Few believe Mr. Adams's decades-long denial of IRA membership; most are convinced he was a leading figure from the early 1970s. The McConville murder is only the most unshakeable of the accusations aimed at him. Interviews with former IRA-members, the "Boston College tapes" handed over to the PSNI by U.S. court order, are said to include other allegations against him, though "anonymized" and so of dubious evidential value.

But when one of those allegedly taped, one-time close Adams associate Ivor Malachy Bell was arrested and charged in March in connection with the McConville murder, police action against Mr. Adams became inevitable.
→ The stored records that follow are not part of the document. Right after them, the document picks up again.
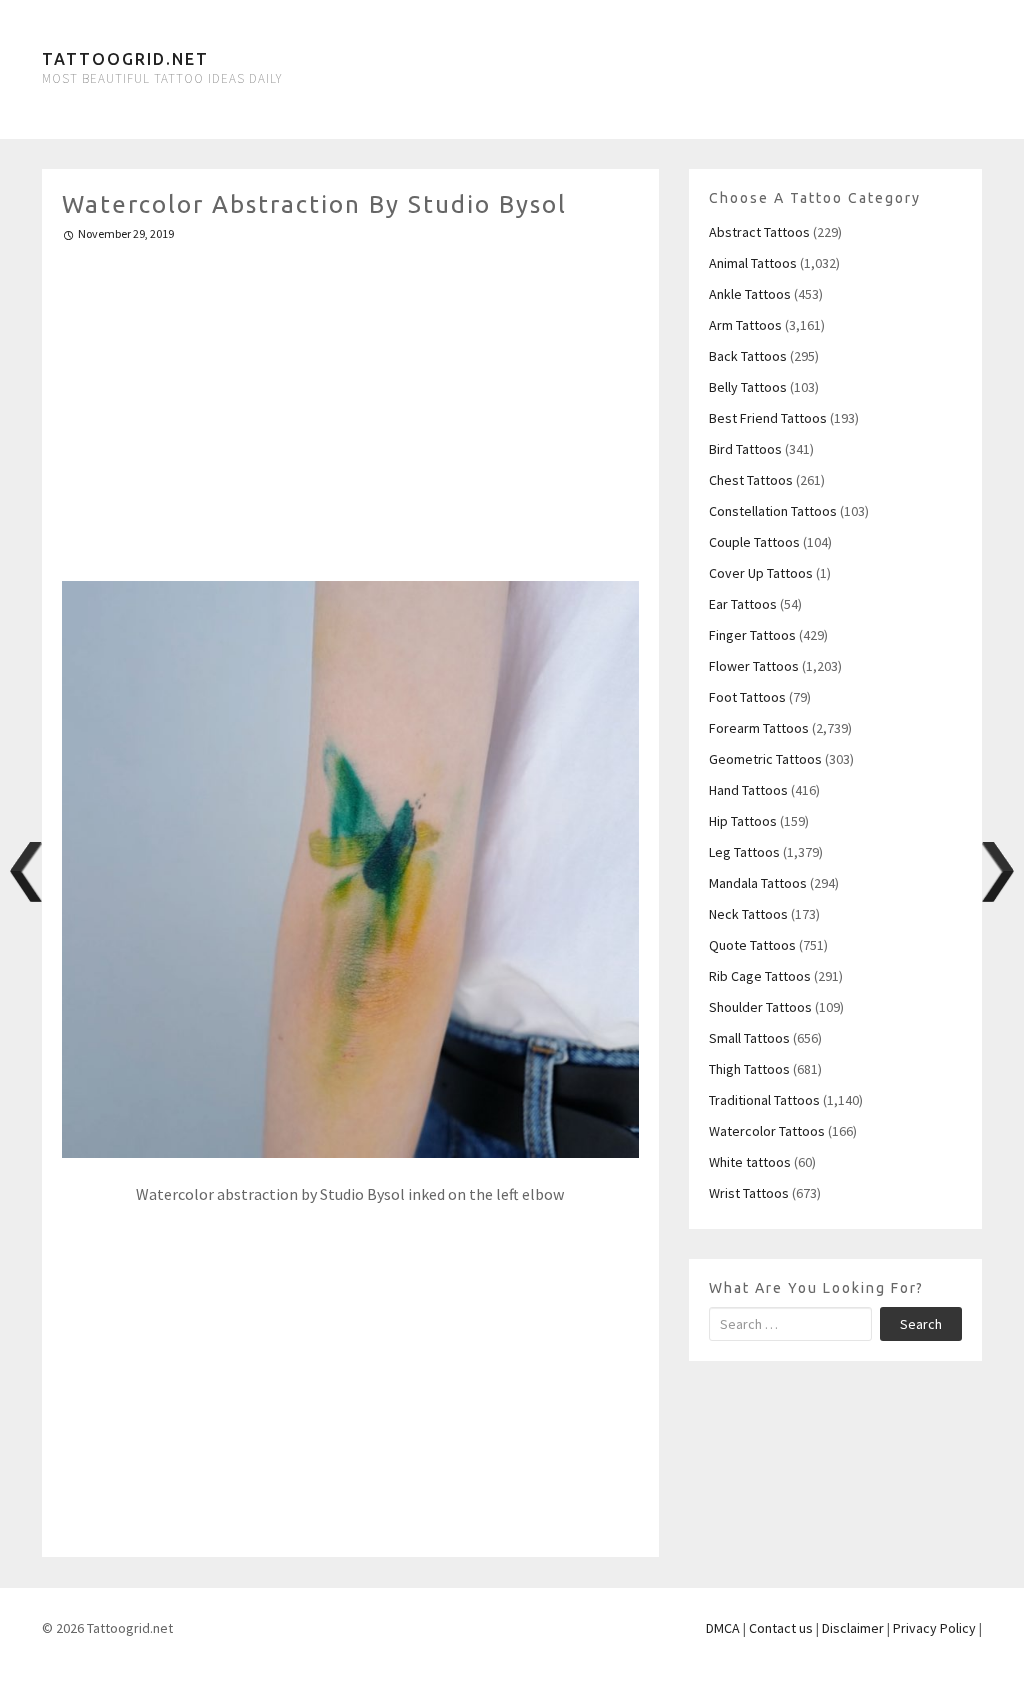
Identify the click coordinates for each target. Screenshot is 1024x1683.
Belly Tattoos (748, 387)
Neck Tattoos (748, 914)
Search (921, 1324)
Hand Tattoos (748, 790)
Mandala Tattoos (758, 883)
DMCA (723, 1628)
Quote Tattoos (752, 945)
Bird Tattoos (745, 449)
He said pointedly on his release that police told him Mr. Bell said he would make no statement against him.

At a press conference after his release, Mr. Adams played down his questioning as ineffectual, largely based on published material including his own autobiographical books. Material relating to former IRA members he denigrated as anti-peace process, "pseudo- republican." He was proud to have helped create a peaceful way forward. The IRA, from which he had never "dissociated himself" was "over, it's finished." He also forcefully insisted that he was "innocent of any involvement in any conspiracy to abduct, kill or bury Mrs. McConville."

But whether or not it is the last attempt to link him with a specific murder, the furor over his detention highlighted the fault lines in the peace. Many unionists, and certainly the leading unionist politicians, think too high a price was paid for the institutions that ushered Sinn Fein into power-sharing. The republicans now styled "dissident," some of them ex-IRA members, think the Adams leadership "sold out the struggle" to share government inside the U.K. instead of fighting on to unite Ireland. Many Catholics who loathed the IRA resent Sinn Fein's prominence.

Mr. Adams will most probably remain the favourite target for the various sectors who hate the way the Troubles ended. In his somewhat ponderous gravitas, perhaps even more because he presents a statesmanlike figure to the outside world, for many he personifies the force responsible for the greatest number of deaths: almost 2,000 of the total 3,700 plus.

The McGuinness "dark force/cabal" claims were the latest Sinn Fein attempt to exorcise that stain.

Their share of the Republic's vote makes it possible for them to realistically aim at becoming the main opposition party. Mr. Adams is not on the ballot-paper for the May 23 elections but repeatedly tops polls as most popular party leader, apparently a hero to the growing band of Sinn Fein voters. It galls the major political parties in the Republic, and sections of the media, that younger voters in particular never knew him as a man of war, only as a peace-maker.

His arrest is more likely to help Sinn Fein in the North, where they topped the last Euro poll, and are on course to come a tight second to Mr. Robinson's Democratic Unionist Party in local government. As long, that is, as the Public Prosecution Service weigh the report they receive from the PSNI as potential evidence for prosecution, and decide against bringing Mr. Adams to court.

Any charge would once more inflame passions. The decision to release him angered unionists quick to claim it was a result of republican pressure. What the episode did to the McConville family is painful to even contemplate.